### [REQUIREMENT]
Where the data below shows a picture, leave that picture out and copy the rest exactly.

### [RECORDS PROVIDED]
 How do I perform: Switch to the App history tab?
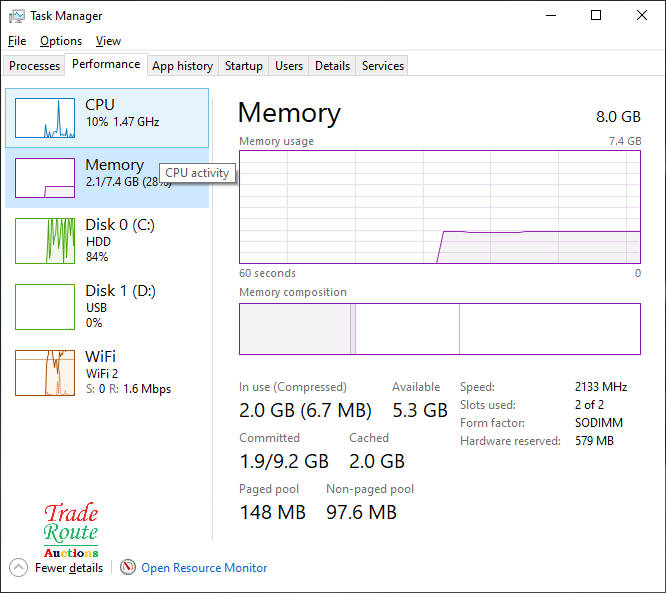182,66
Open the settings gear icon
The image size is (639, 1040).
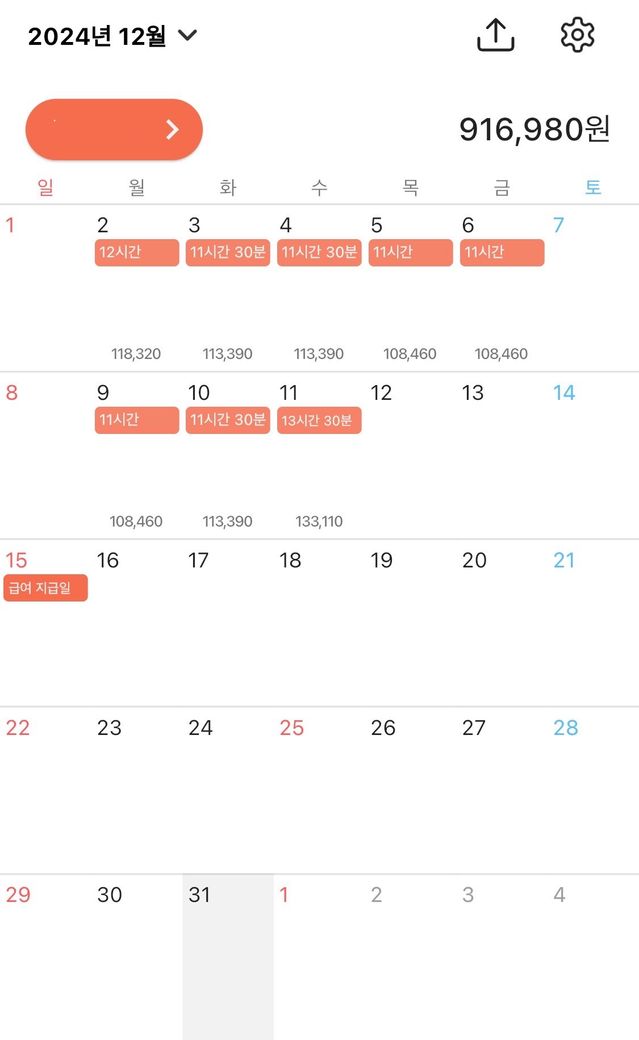[x=577, y=35]
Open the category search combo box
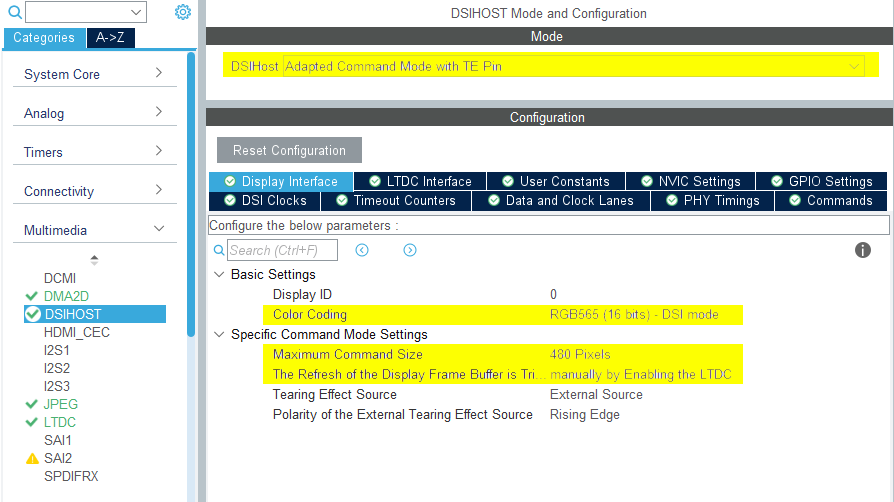Screen dimensions: 894x502 coord(86,12)
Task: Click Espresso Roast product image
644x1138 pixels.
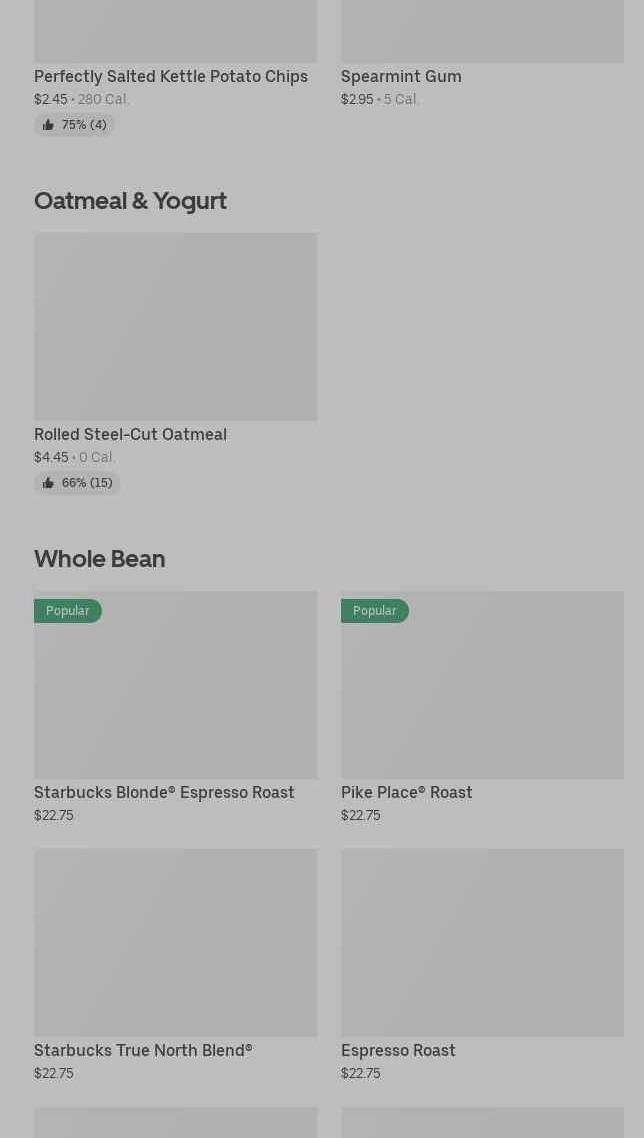Action: click(482, 942)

### [OUTPUT OF THE EXERCISE]
 How do I perform: Switch to the App history tab?
182,66
Open the settings gear icon
The image size is (639, 1040).
[x=577, y=35]
Open the category search combo box
Screen dimensions: 894x502 coord(86,12)
Task: Click Espresso Roast product image
644x1138 pixels.
Action: click(482, 942)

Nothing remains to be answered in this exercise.